Dr. Dustin HarrellScreen Shot 2016-01-15 at 12.08.32 AM
Extension Rice Specialist

The ratoon rice crop, also known as the second crop, is important economically to South Texas and Louisiana rice farmers because it traditionally yields approximately one-third of what the main (first) crop yields with few additional inputs. In 2015, Louisiana ratoon rice yields were the highest ever recorded, with many fields averaging one-half or more of what the main rice crop yielded. After such an exceptional ratoon season, I thought I’d cover some of the basic fertility recommendations for the second crop.

Nitrogen (N) fertilizer should be applied on dry ground, and the field should be re-flooded as soon as possible after the main crop is harvested. Research has shown that a single application of N at 90 lbs N/ac will maximize ratoon yields in most years for both rice hybrids and rice varieties.

Some farmers like to split N applications for the ratoon crop, with the first coming after harvest, flushing it in, followed by a second application about 10 days later.
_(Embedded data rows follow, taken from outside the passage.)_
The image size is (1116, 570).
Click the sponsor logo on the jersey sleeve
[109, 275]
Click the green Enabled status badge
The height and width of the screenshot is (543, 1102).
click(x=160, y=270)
However, this method has not shown to be superior to the single application in research.
Two things to keep in mind is the ratoon crop needs about 80 to 90 days to mature after the first harvested and that the first frost will kill the plant. That means the main crop should be harvested by Aug. 15 if you want the greatest chance of a successful ratoon crop.

The more N that is applied to the ratoon crop, the longer it takes to mature. Therefore, if you want to attempt a ratoon crop after Aug. 15, reduce the N rate by 6 lbs N per day. I personally believe that by Sept. 1, you do not want to apply any fertilizer N.
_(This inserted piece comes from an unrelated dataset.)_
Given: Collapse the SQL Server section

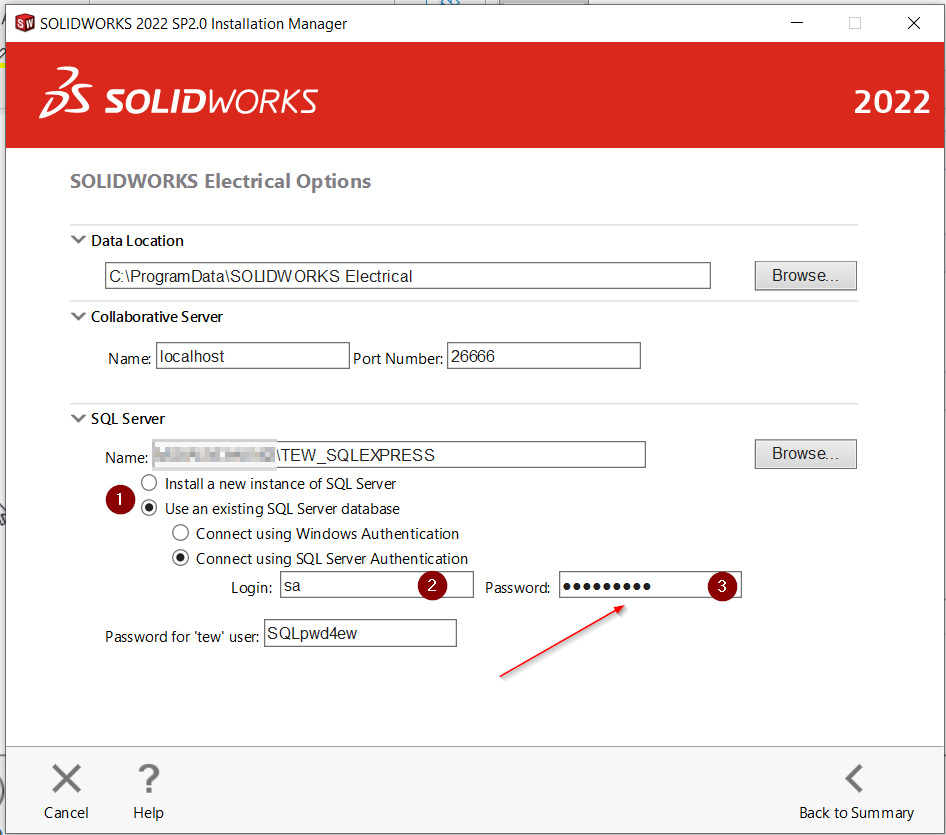Looking at the screenshot, I should [78, 418].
Phosphorus (P) and potassium (K) soil test-based recommendations in Louisiana are intended only for the main rice crop. Recent research has shown that an additional 30 pounds of P2O5and K2O fertilizer is needed to maximize ratoon yields when grown on soils testing very low, low or medium in soil test P and K.

The additional P and K fertilizer can be applied with the main crop P and K fertilizer or after harvest of the main crop. I prefer to split the applications to minimize potential nutrient losses and to maximize nutrient availability in the ratoon crop.

Ratoon stubble management practices have been shown to increase ratoon yields, reduce the incidence of disease (mainly Cercospora), even maturity and increase grain quality. Stubble management practices include post-harvest mowing (flail or bush-hogging) to about 8-inches or post-harvest rolling of stubble.

The only disadvantage is that stubble management practices delay maturity of the ratoon crop by two weeks. Therefore, stubble management practices after Sept. 15 are not encouraged.